### Directions for this task
Below is a block of records; repeat all of them exactly.

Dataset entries
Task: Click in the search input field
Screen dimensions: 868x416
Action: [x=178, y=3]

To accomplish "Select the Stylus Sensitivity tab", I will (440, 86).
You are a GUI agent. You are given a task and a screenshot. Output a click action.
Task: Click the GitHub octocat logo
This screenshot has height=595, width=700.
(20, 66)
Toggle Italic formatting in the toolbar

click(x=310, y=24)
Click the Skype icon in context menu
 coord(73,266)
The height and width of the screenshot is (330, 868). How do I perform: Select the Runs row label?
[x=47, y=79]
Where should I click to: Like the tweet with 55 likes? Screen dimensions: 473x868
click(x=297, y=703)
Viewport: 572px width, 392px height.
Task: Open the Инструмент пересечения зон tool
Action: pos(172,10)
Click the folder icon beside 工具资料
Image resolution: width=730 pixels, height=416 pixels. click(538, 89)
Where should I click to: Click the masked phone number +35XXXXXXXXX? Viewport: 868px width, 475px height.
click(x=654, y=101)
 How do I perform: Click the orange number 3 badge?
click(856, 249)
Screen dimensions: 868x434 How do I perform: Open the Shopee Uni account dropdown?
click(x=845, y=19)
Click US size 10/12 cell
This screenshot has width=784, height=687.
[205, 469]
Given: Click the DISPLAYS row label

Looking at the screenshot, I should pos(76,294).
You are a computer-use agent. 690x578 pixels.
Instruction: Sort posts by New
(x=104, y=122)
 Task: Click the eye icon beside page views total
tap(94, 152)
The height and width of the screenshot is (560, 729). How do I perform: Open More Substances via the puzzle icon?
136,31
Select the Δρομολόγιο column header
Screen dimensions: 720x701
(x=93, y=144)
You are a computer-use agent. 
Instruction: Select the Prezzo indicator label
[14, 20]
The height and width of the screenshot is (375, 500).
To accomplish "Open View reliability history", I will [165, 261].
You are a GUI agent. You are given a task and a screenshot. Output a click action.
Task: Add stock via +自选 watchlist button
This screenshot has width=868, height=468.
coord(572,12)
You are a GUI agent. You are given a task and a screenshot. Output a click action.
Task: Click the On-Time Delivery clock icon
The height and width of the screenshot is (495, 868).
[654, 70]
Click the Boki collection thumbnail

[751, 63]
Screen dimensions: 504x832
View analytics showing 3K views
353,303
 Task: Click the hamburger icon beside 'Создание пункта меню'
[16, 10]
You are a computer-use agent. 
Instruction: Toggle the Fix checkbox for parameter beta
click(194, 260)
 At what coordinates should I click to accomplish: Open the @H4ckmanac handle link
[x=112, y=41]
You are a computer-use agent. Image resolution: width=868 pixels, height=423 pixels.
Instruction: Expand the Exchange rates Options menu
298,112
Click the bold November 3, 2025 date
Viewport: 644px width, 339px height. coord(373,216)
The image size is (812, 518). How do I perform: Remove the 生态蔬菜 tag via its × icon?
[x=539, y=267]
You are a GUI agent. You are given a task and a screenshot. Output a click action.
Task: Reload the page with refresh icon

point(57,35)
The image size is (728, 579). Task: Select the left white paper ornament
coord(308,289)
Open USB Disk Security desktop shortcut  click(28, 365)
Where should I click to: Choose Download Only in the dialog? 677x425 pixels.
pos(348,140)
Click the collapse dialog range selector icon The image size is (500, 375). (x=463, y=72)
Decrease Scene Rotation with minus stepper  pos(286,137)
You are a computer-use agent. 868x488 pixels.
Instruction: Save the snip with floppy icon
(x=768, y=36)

### Exercise response
Task: Click in the search input field
Screen dimensions: 868x416
Action: [x=178, y=3]

To accomplish "Select the Stylus Sensitivity tab", I will (440, 86).
You are a GUI agent. You are given a task and a screenshot. Output a click action.
Task: Click the GitHub octocat logo
This screenshot has height=595, width=700.
(20, 66)
Toggle Italic formatting in the toolbar

click(x=310, y=24)
Click the Skype icon in context menu
 coord(73,266)
The height and width of the screenshot is (330, 868). How do I perform: Select the Runs row label?
[x=47, y=79]
Where should I click to: Like the tweet with 55 likes? Screen dimensions: 473x868
click(x=297, y=703)
Viewport: 572px width, 392px height.
Task: Open the Инструмент пересечения зон tool
Action: pos(172,10)
Click the folder icon beside 工具资料
Image resolution: width=730 pixels, height=416 pixels. click(538, 89)
Where should I click to: Click the masked phone number +35XXXXXXXXX? Viewport: 868px width, 475px height.
click(x=654, y=101)
 How do I perform: Click the orange number 3 badge?
click(856, 249)
Screen dimensions: 868x434 How do I perform: Open the Shopee Uni account dropdown?
click(x=845, y=19)
Click US size 10/12 cell
This screenshot has width=784, height=687.
[205, 469]
Given: Click the DISPLAYS row label

Looking at the screenshot, I should pos(76,294).
You are a computer-use agent. 690x578 pixels.
Instruction: Sort posts by New
(x=104, y=122)
 Task: Click the eye icon beside page views total
tap(94, 152)
The height and width of the screenshot is (560, 729). How do I perform: Open More Substances via the puzzle icon?
136,31
Select the Δρομολόγιο column header
Screen dimensions: 720x701
(x=93, y=144)
You are a computer-use agent. 
Instruction: Select the Prezzo indicator label
[14, 20]
The height and width of the screenshot is (375, 500).
To accomplish "Open View reliability history", I will [165, 261].
You are a GUI agent. You are given a task and a screenshot. Output a click action.
Task: Add stock via +自选 watchlist button
This screenshot has width=868, height=468.
coord(572,12)
You are a GUI agent. You are given a task and a screenshot. Output a click action.
Task: Click the On-Time Delivery clock icon
The height and width of the screenshot is (495, 868).
[654, 70]
Click the Boki collection thumbnail

[751, 63]
Screen dimensions: 504x832
View analytics showing 3K views
353,303
 Task: Click the hamburger icon beside 'Создание пункта меню'
[16, 10]
You are a computer-use agent. 
Instruction: Toggle the Fix checkbox for parameter beta
click(194, 260)
 At what coordinates should I click to accomplish: Open the @H4ckmanac handle link
[x=112, y=41]
You are a computer-use agent. Image resolution: width=868 pixels, height=423 pixels.
Instruction: Expand the Exchange rates Options menu
298,112
Click the bold November 3, 2025 date
Viewport: 644px width, 339px height. coord(373,216)
The image size is (812, 518). How do I perform: Remove the 生态蔬菜 tag via its × icon?
[x=539, y=267]
You are a GUI agent. You are given a task and a screenshot. Output a click action.
Task: Reload the page with refresh icon

point(57,35)
The image size is (728, 579). Task: Select the left white paper ornament
coord(308,289)
Open USB Disk Security desktop shortcut  click(28, 365)
Where should I click to: Choose Download Only in the dialog? 677x425 pixels.
pos(348,140)
Click the collapse dialog range selector icon The image size is (500, 375). (x=463, y=72)
Decrease Scene Rotation with minus stepper  pos(286,137)
You are a computer-use agent. 868x488 pixels.
Instruction: Save the snip with floppy icon
(x=768, y=36)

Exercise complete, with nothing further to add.